However, I also wish that there were comparable efforts to create AIs that train humans. Basically, figure out a way to systematically, efficiently, and scalably train amateurs into masters. That IMO would be absolutely amazing (and something I'd gladly pay for).
Computers can do a lot of accurate brute-forcing; humans must see the position in a more holistic, intuitive way.
Excellent human players and excellent computer players are presumably doing completely different calculation tasks.
I would suggest that computers are still bad at approaching the task in a human-like way, but they will always be able to improve their method via Moore's law (at a minimum) where humans are stuck at their current level.
Stockfish might be able to tell you what it was doing, but not in a way that it would be reasonable for a human to follow.
What you are looking for is a teacher. You can pay for those ;) The closest we have got to a teacher app is perhaps a MOOC: not much computational progress has been made.
I (a non-chess player) just tried to play a game against the highest level AI (and lost, obviously).
Doing an analysis of the game afterwards, this is exactly what I experience: I do "f4" and I'm told (through the analysis tool) that the best move was "Nf3".
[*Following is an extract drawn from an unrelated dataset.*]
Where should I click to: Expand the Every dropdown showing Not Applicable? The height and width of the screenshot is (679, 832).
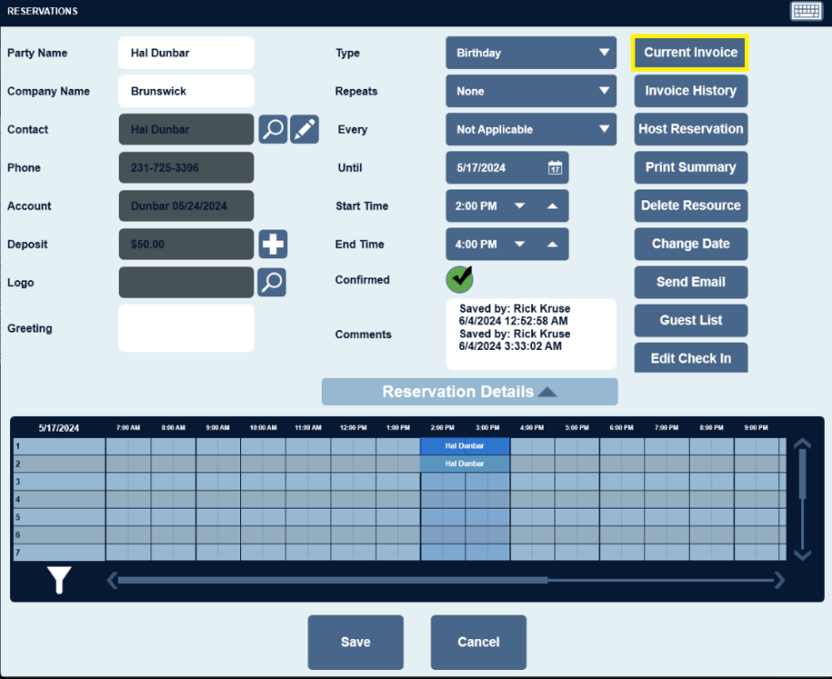pyautogui.click(x=530, y=129)
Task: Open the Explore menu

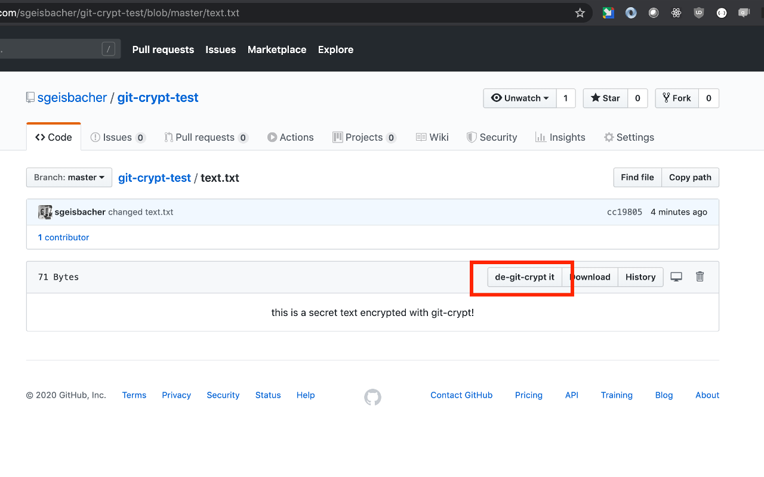Action: [335, 49]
Now, the obvious question this leads to is: why? Why was this a better move? I don't think that, as a human being, memorizing "best moves" is going to lead to much improvement: we need to know WHY that move was the best move.
I'm sure there is a human-friendly way to explain why one move is the best move, and why my move wasn't, but the computer probably doesn't know this explanation, because it's approaching it from a brute-force perspective.
Surely, a chess computer can brute force all possible combinations, and deduce that this was the best move. But when this is not possible for a human being, just informing the me that "what you just did was not the best move", doesn't really do much to help me (as an amateur player).
The game, for reference: http://en.lichess.org/ehWjHnIc#0
Looking at the code posted, if the sub-scores were stored in an array and only added at the end, it would be possible to compare the positions after two moves by sub-score and find the biggest differences between subscores. Then you could say that position A is better than position B because it avoid doubled pawns, or has better bishops, etc.
The neurological topiary for chess is strictly harder, because chess has fewer analogues in day-to-day experience.
It's not a huge leap from modelling the game of chess to modelling the skill of chess-playing. Stockfish already offers post-game analysis. Imagine extending that to analyze a players entire career, and offer a series of problems, games against specially-constructed opponents, analysis of relevant historical games etc, all of which are designed to help the player improve. Given Siri, Google Now, Watson and so on, we're probably not far from being able to have a meaningful natural-language conversation with a computer on a narrow subject like chess.
One could imagine this kind of thing being extended to teaching other, similarly focussed skills, at least for beginners. Piano. Tennis. Rock climbing. Maybe even things like soccer and basketball.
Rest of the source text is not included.